Muffiny z fetą, suszonymi pomidorami i boczkiem

Czy kojarzycie ten nastrój oczekiwania zaraz przed podróżą, kiedy pakujecie ostatnie rzeczy, sprawdzacie czy wszystko w domu jest powyłączane? Albo ten moment, gdy siedzicie już w aucie (pociągu, samolocie etc.) i czujecie, że właśnie zaczęliście Podróż? :) Ja uwielbiam te chwile, nawet jeśli to tylko zwykły wyjazd na weekend za miasto.  Zawsze prawie namacalnie wyczuwam ten moment, gdy przechodzę w tryb podróżowania :)

A najbardziej lubię tę chwilę, gdy okazuje się, że każdy chce coś zjeść już pół godziny po wyjeździe z domu, niezależnie od tego, jak długa podróż przed nami :) 

Ostatnio, gdy wyjeżdżamy „w trasę”, zamiast tradycyjnych kanapek, szykuję wytrawne muffiny. Za każdym razem inne, bo tym co lubię w przepisie, z którego zazwyczaj korzystam, to jego uniwersalność. Jest on świetną bazą, do której możemy dodać takie składniki, jakie akurat mamy pod ręką. 
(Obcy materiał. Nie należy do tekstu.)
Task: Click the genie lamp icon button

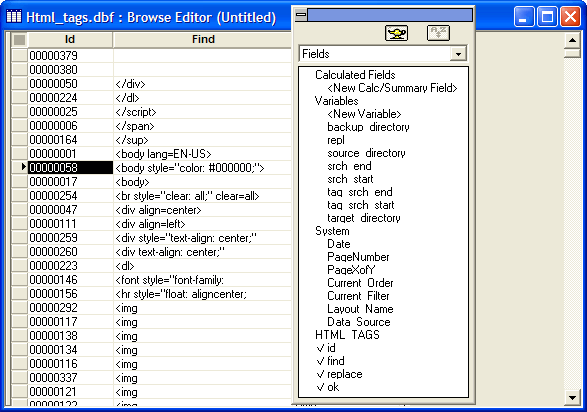Action: coord(396,33)
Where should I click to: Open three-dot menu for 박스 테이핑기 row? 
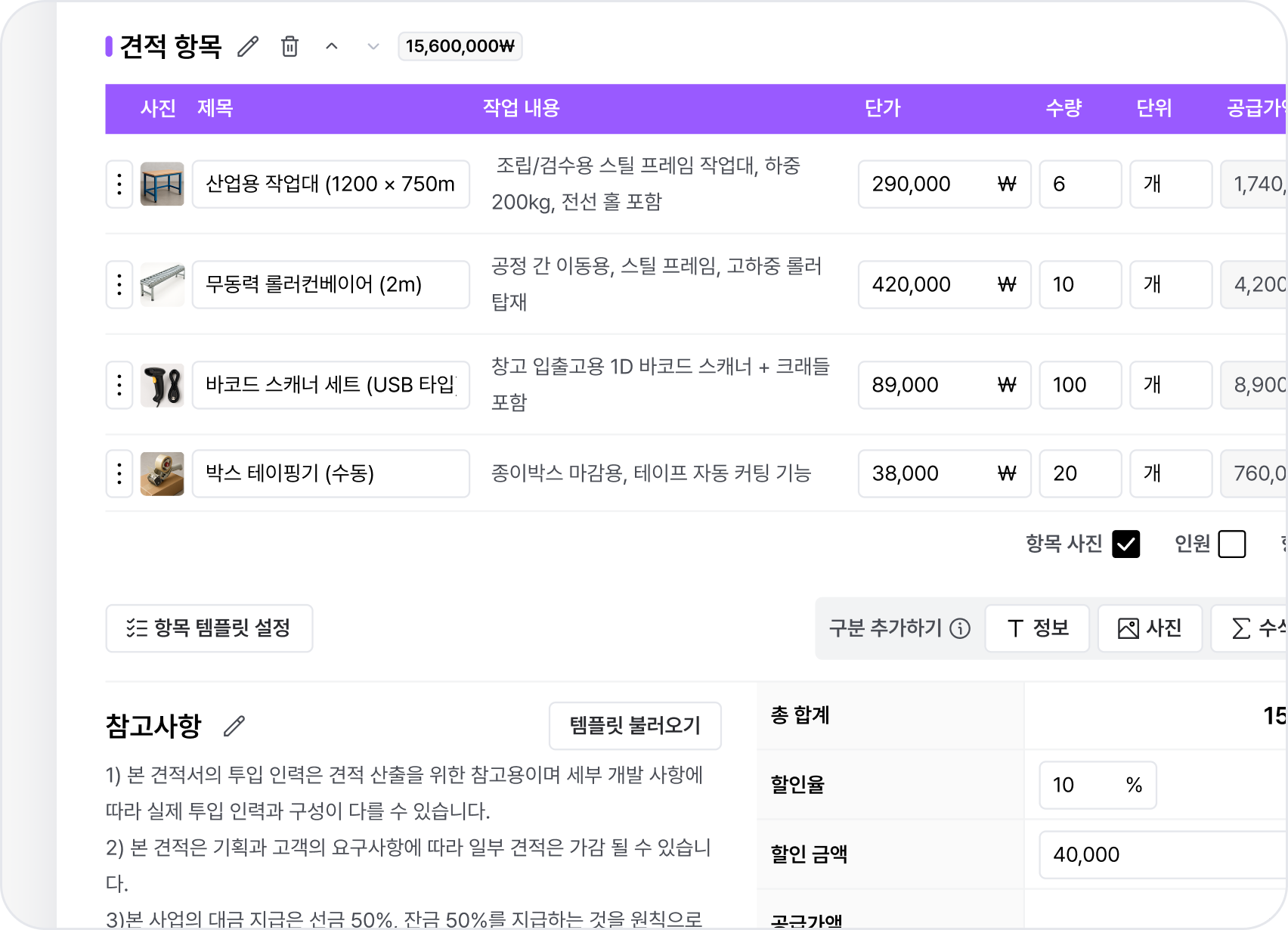[x=119, y=473]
I oczywiście nie trzeba muffinów traktować wyłącznie jako przekąski w czasie podróży. Ja z powodzeniem pakuję je mężowi na drugie śniadanie do pracy – jest to zdecydowanie szybsze, niż robienie kanapek :) A i mąż bardzo zadowolony ;)

Każde wytrawne muffiny są przy tym najlepsze na ciepło – zaraz po wyjęciu z piekarnika lub podgrzane w nim. Ja jednak jem je też na zimno i nie uważam, żeby traciły przez to na smaku. Faktycznie natomiast mogą sprawiać wrażenie odrobinę suchych, stąd zazwyczaj podaję je z serkiem (śmietankowym lub innym) albo z jakąś warzywną przegryzką (ogórkami małosolnymi, papryką etc.).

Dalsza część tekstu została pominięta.